[The Newcomes by William Makepeace Thackeray]@TWC D-Link book
The Newcomes

CHAPTER III
12/19

"My Dear Colonel,--Did I not know the generosity of your heart, and the bountiful means which Heaven has put at your disposal in order to gratify that noble disposition; were I not certain that the small sum I required will permanently place me beyond the reach of the difficulties of life, and will infallibly be repaid before six months are over, believe me I never would have ventured upon that bold step which our friendship (carried on epistolarily as it has been), our relationship, and your admirable disposition, have induced me to venture to take.
"That elegant and commodious chapel, known as Lady Whittlesea's, Denmark Street, Mayfair, being for sale, I have determined on venturing my all in its acquisition, and in laying, as I hope, the foundation of a competence for myself and excellent sister.

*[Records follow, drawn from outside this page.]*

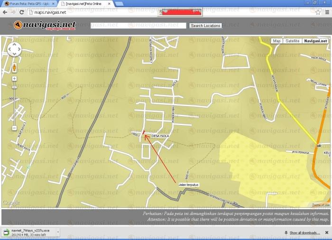Open Show all downloads link
Screen dimensions: 332x240
304,233
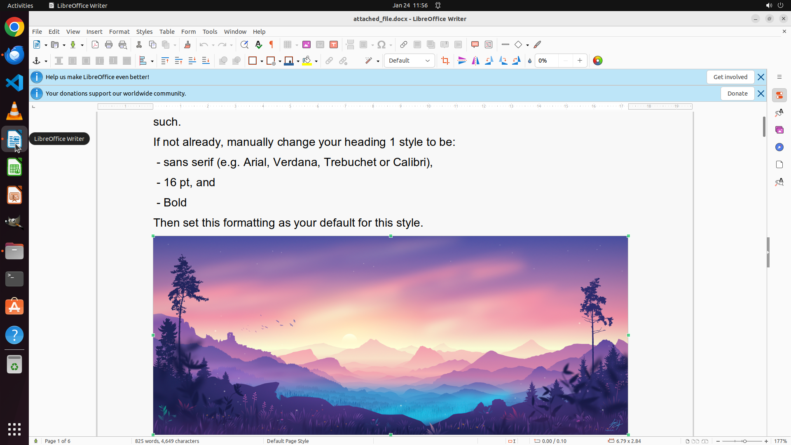
Task: Expand the Anchor options dropdown arrow
Action: 46,61
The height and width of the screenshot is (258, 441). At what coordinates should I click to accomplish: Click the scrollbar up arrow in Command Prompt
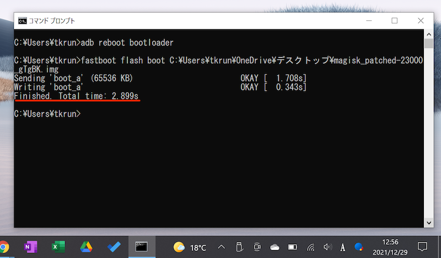click(x=428, y=35)
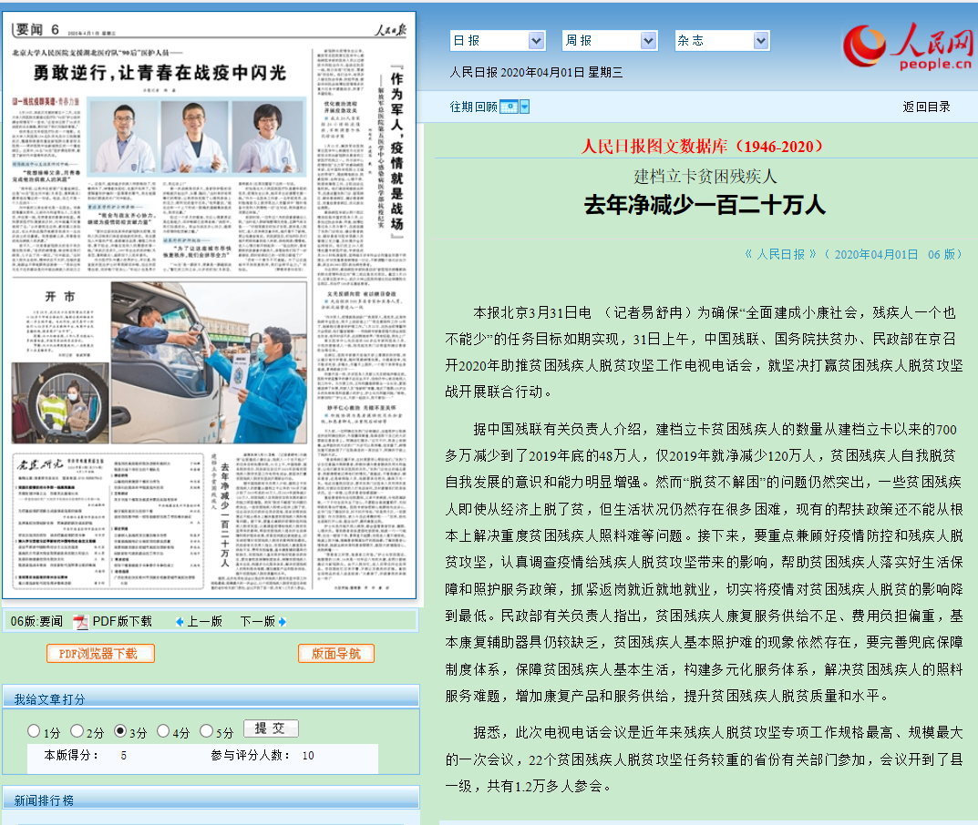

What is a lodging-house at Brighton but an uncertain maintenance?
The mariner on the sea before those cliffs is no more sure of wind and wave, or of fish to his laborious net, than the Brighton house-owner (bred in affluence she may have been, and used to unremitting plenty) to the support of the casual travellers who visit the city.

On one day they come in shoals, it is true, but where are they on the next?
For many months my poor sister's first floor was a desert, until occupied by your noble little boy, my nephew and pupil.

Clive is everything that a father's, an uncle's (who loves him as a father), a pastor's, a teacher's affections could desire.
He is not one of those premature geniuses whose much-vaunted infantine talents disappear along with adolescence; he is not, I frankly own, more advanced in his classical and mathematical studies than some children even younger than himself; but he has acquired the rudiments of health; he has laid in a store of honesty and good-humour, which are not less likely to advance him in life than mere science and language, than the as in praesenti, or the pons asinorum.
"But I forget, in thinking of my dear little friend and pupil, the subject of this letter--namely, the acquisition of the proprietary chapel to which I have alluded, and the hopes, nay, certainty of a fortune, if aught below is certain, which that acquisition holds out.

What is a curacy, but a synonym for starvation?
If we accuse the Eremites of old of wasting their lives in unprofitable wildernesses, what shall we say to many a hermit of Protestant, and so-called civilised times, who hides his head in a solitude in Yorkshire, and buries his probably fine talents in a Lincolnshire fen?
Have I genius?
Am I blessed with gifts of eloquence to thrill and soothe, to arouse the sluggish, to terrify the sinful, to cheer and convince the timid, to lead the blind groping in darkness, and to trample the audacious sceptic in the dust?
My own conscience, besides a hundred testimonials from places of popular, most popular worship, from reverend prelates, from distinguished clergy, tells me I have these gifts.